WHAT THE EXERCISE ASKS: I'd like every entry transcribed word for word, with no pictures.
-------- PROVIDED RECORDS
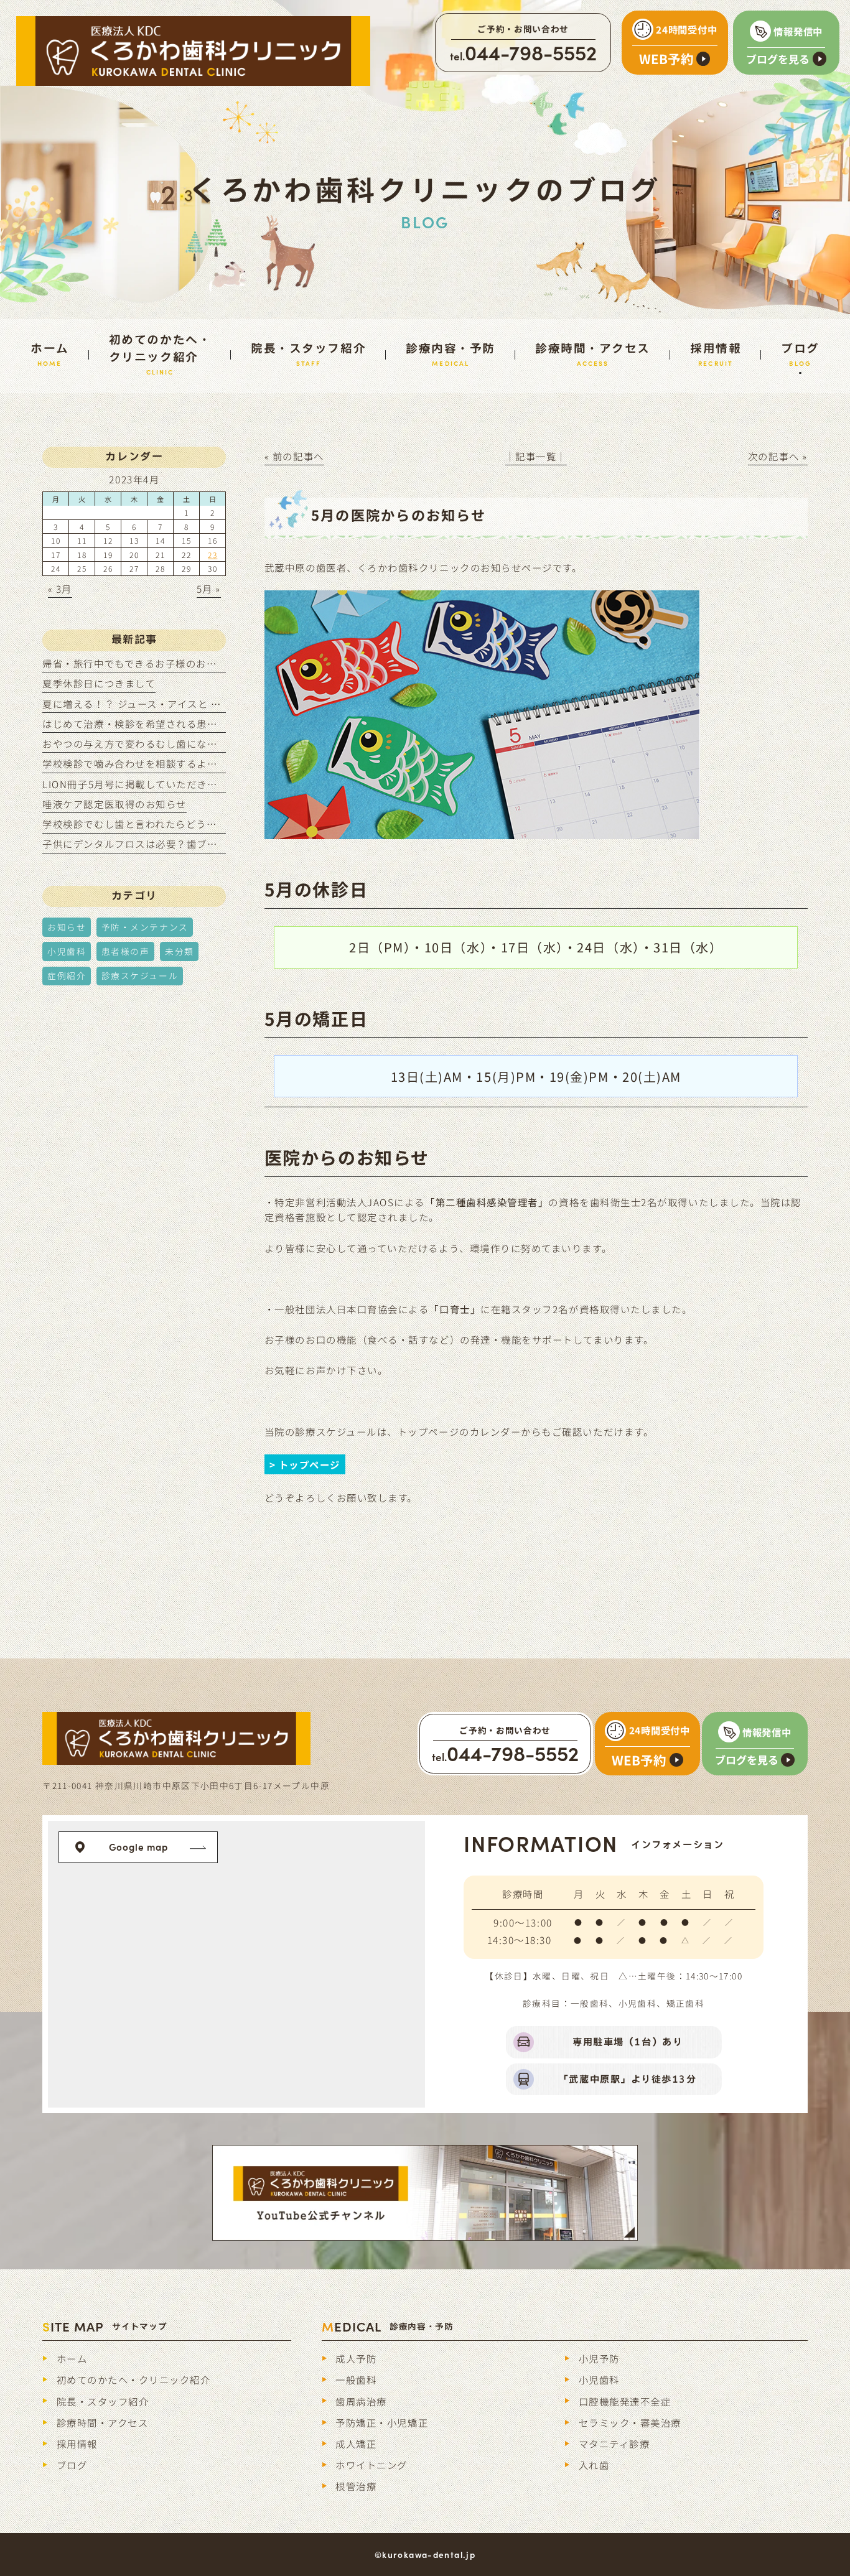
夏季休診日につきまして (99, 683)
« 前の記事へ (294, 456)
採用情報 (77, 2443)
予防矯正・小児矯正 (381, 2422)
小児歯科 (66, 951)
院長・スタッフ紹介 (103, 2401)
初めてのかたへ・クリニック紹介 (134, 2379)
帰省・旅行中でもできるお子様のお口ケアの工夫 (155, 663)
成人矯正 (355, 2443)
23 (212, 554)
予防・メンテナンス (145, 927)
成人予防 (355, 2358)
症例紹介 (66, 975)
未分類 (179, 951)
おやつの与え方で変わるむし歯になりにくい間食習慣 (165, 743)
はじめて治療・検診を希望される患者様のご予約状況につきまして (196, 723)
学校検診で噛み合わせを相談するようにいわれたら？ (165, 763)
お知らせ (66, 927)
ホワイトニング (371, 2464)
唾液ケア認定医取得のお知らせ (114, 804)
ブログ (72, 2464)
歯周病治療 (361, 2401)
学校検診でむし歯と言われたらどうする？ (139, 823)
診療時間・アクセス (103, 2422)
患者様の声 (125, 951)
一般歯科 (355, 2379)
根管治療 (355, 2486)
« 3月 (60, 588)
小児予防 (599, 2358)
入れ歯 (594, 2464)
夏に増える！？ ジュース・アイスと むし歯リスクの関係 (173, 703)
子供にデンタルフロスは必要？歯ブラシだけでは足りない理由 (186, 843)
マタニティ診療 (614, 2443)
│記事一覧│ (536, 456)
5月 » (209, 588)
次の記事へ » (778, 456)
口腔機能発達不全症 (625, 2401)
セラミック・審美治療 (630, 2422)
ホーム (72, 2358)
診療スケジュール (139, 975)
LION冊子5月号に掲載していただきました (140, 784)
----------------
OUTPUT FOR THIS EXERCISE:
夏季休診日につきまして (99, 683)
« 前の記事へ (294, 456)
採用情報 (77, 2443)
予防矯正・小児矯正 (381, 2422)
小児歯科 (66, 951)
院長・スタッフ紹介 (103, 2401)
初めてのかたへ・クリニック紹介 (134, 2379)
帰省・旅行中でもできるお子様のお口ケアの工夫 (155, 663)
成人矯正 (355, 2443)
23 (212, 554)
予防・メンテナンス (145, 927)
成人予防 (355, 2358)
症例紹介 (66, 975)
未分類 (179, 951)
おやつの与え方で変わるむし歯になりにくい間食習慣 (165, 743)
はじめて治療・検診を希望される患者様のご予約状況につきまして (196, 723)
学校検診で噛み合わせを相談するようにいわれたら？ (165, 763)
お知らせ (66, 927)
ホワイトニング (371, 2464)
唾液ケア認定医取得のお知らせ (114, 804)
ブログ (72, 2464)
歯周病治療 (361, 2401)
学校検診でむし歯と言われたらどうする？ (139, 823)
診療時間・アクセス (103, 2422)
患者様の声 (125, 951)
一般歯科 (355, 2379)
根管治療 (355, 2486)
« 3月 (60, 588)
小児予防 (599, 2358)
入れ歯 (594, 2464)
夏に増える！？ ジュース・アイスと むし歯リスクの関係 (173, 703)
子供にデンタルフロスは必要？歯ブラシだけでは足りない理由 (186, 843)
マタニティ診療 (614, 2443)
│記事一覧│ (536, 456)
5月 » (209, 588)
次の記事へ » (778, 456)
口腔機能発達不全症 (625, 2401)
セラミック・審美治療 (630, 2422)
ホーム (72, 2358)
診療スケジュール (139, 975)
LION冊子5月号に掲載していただきました (140, 784)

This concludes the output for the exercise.